In “Pulling the Victoria’s Secret Dance”, Libby Anne tackles the conservative Christian culture’s strange demands on women, that they go from being perfectly virginal, pure, and innocent to becoming their husband’s personal porn stars after saying “I do”.

I imbibed enough of Debi Pearl and other Christian writers (not to mention my mother’s advice to ‘not say no too often’) to get this idea in my head that while I could enjoy sex, it was for me primarily about performing for my husband — in part to make him happy, and in part so he would never cheat.

And boy did I perform.

And I think I did a pretty decent job for someone who had never seen so much as a sex scene in a movie — since my husband hadn’t seen anything like that either, he didn’t know any better. ;)

And I enjoyed performing.
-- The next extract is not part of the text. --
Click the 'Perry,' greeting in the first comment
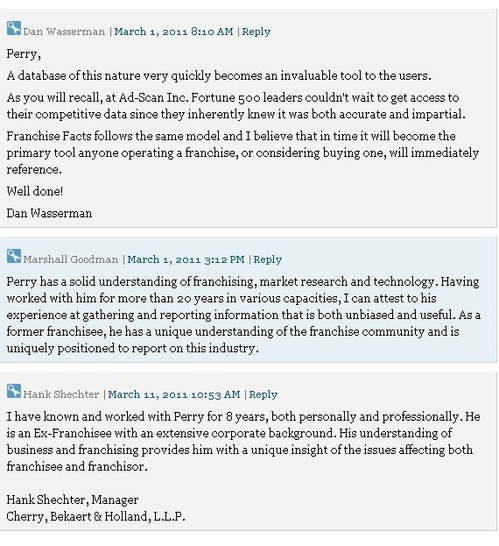499x546 pixels. tap(24, 55)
Mostly. I would sometimes get flashbacks during sex of being touched by other people, but i would push past that — I would disassociate. My mind felt like it was leaving my body and it felt odd but i didn’t stop because I believed that to stop was basically to invite my husband to leave me.
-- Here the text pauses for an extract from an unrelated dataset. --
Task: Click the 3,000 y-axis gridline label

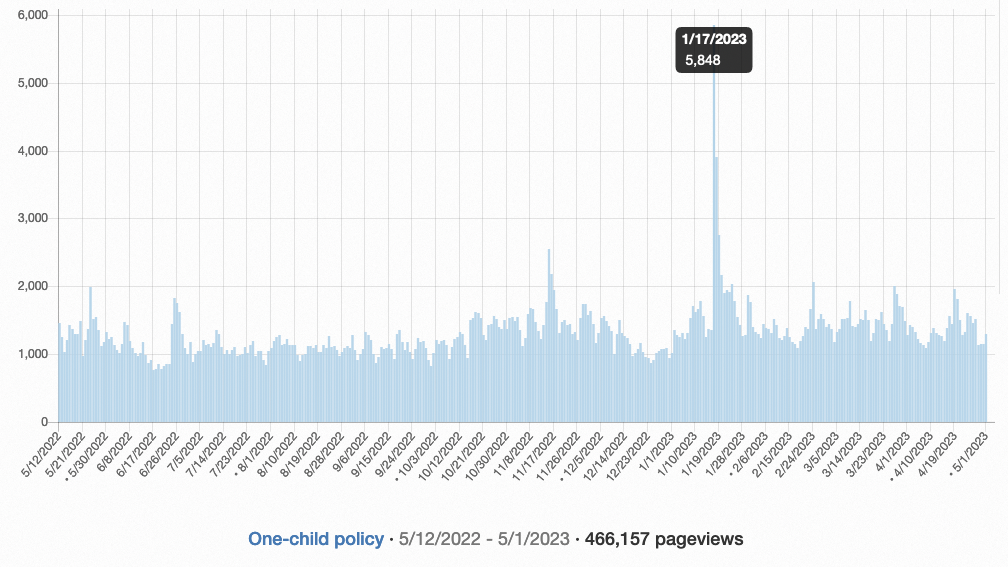Action: 33,218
And when I say performing, I mean it. I was acting. When i didn’t feel sexually attractive, I was pretending I was.

It was all an act.

That only gets you so far. It can be fun, acting, but doing it every time is draining and regularly having sex while disassociating left me feeling a little sad and confused.
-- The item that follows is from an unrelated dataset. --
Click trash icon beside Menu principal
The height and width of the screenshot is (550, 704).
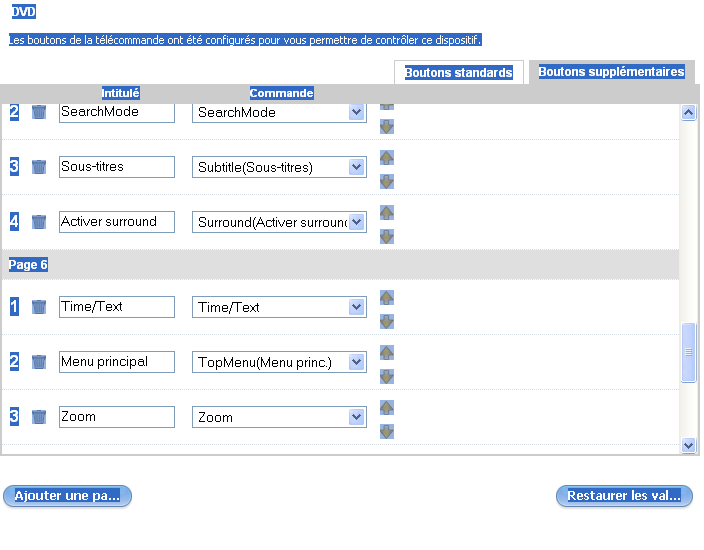click(x=39, y=362)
I finally realized this year that I was performing — like I was taught — instead of really being there myself.

I’ve started saying ‘no’ when I start to disassociate. I’ve started being a little less sexy, and a little more myself. I’ve started learning about what I want.

I’m relaxing more and forcing it less.

This is the part where i would love to say that everything is better than ever now. Well, that isn’t quite so. It was easier when I was acting. I knew exactly what to do and my feelings didn’t matter. I could even manufacture a version of the feelings if necessary — growing up where your ‘attitude’ and emotions are under constant scrutiny makes you good at that.

So it isn’t all a bed of roses now. We have a lot of rebuilding to do, trying to get rid of my emotional baggage and start over from a new, healthier perspective in which sex comes out of love and desire instead of duty and insecurity.

But we’re working together, connecting instead of acting, and I think it will end up being a beautiful thing.